In order to reach the big leagues, Fitzgerald will next need to advance through Augusta and San Jose in hopes of reaching Double-A Connecticut and then Triple-A Fresno en route to the Giants‘ bullpen.
Saying this task isn’t going to be easy would be an understatement, and the lifestyle changes that have come Fitzgerald’s way are proof of that.
“It’s definitely different,” Fitzgerald said. “You’re far away from your family – I’m going to be clear across the country. Your eating habits change, too. Games start at 7:30 p.m., so you’re not eating dinner until 10:30 at night.… I’m not going to school anymore. I’m just straight up playing baseball. It’s my job.“
Fitzgerald’s job isn’t paying him too well, especially while he’s been with the Giants in Scottsdale.

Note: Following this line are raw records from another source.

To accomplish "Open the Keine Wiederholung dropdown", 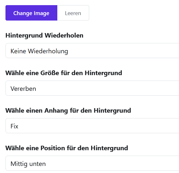I will 92,50.
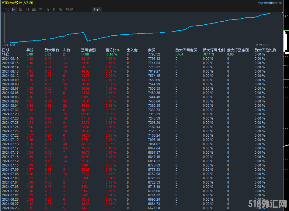Click the M tab icon
The height and width of the screenshot is (211, 289).
click(54, 9)
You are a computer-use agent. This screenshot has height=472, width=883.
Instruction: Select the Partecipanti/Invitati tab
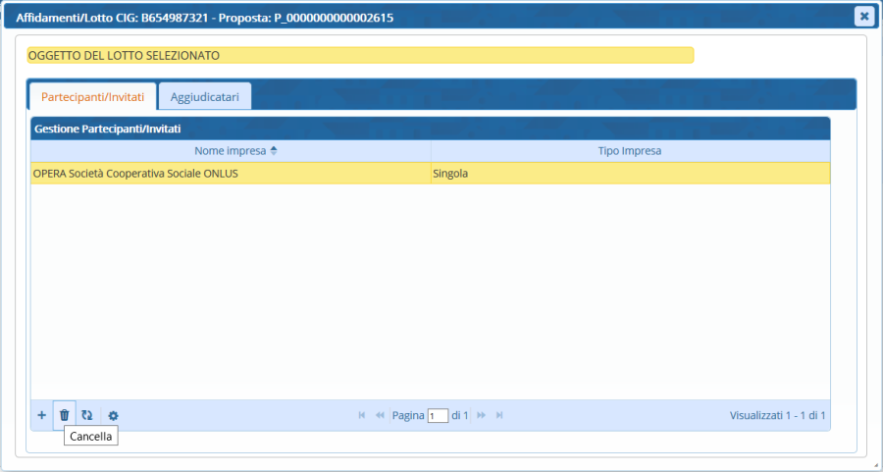[92, 96]
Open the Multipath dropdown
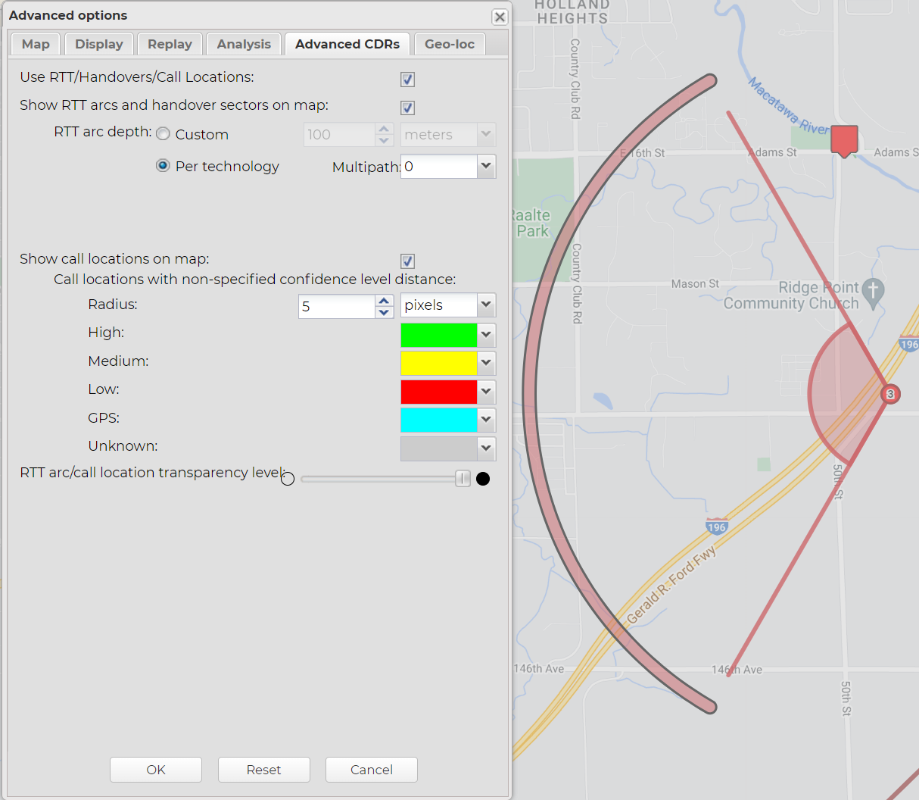This screenshot has width=919, height=800. tap(486, 166)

“You’re making $18 or $20 a day out here in spring training,” he said. “You’re pretty much paying for yourself to play baseball here early in your career.“
Fitzgerald knows things could pay off in the future, though – both financially and in terms of reaching his ultimate goal: to make it to the major leagues and pitch for his San Francisco Giants.
“I went to a conditioning camp at AT&T Park this offseason,” Fitzgerald said. “I was able to see the clubhouse, appreciate what those guys get.“
Those guys get to wear black and orange caps and jerseys spelling out “GIANTS” across their chests to the ballpark everyday – just like Fitzgerald has this spring, just like he has his whole life.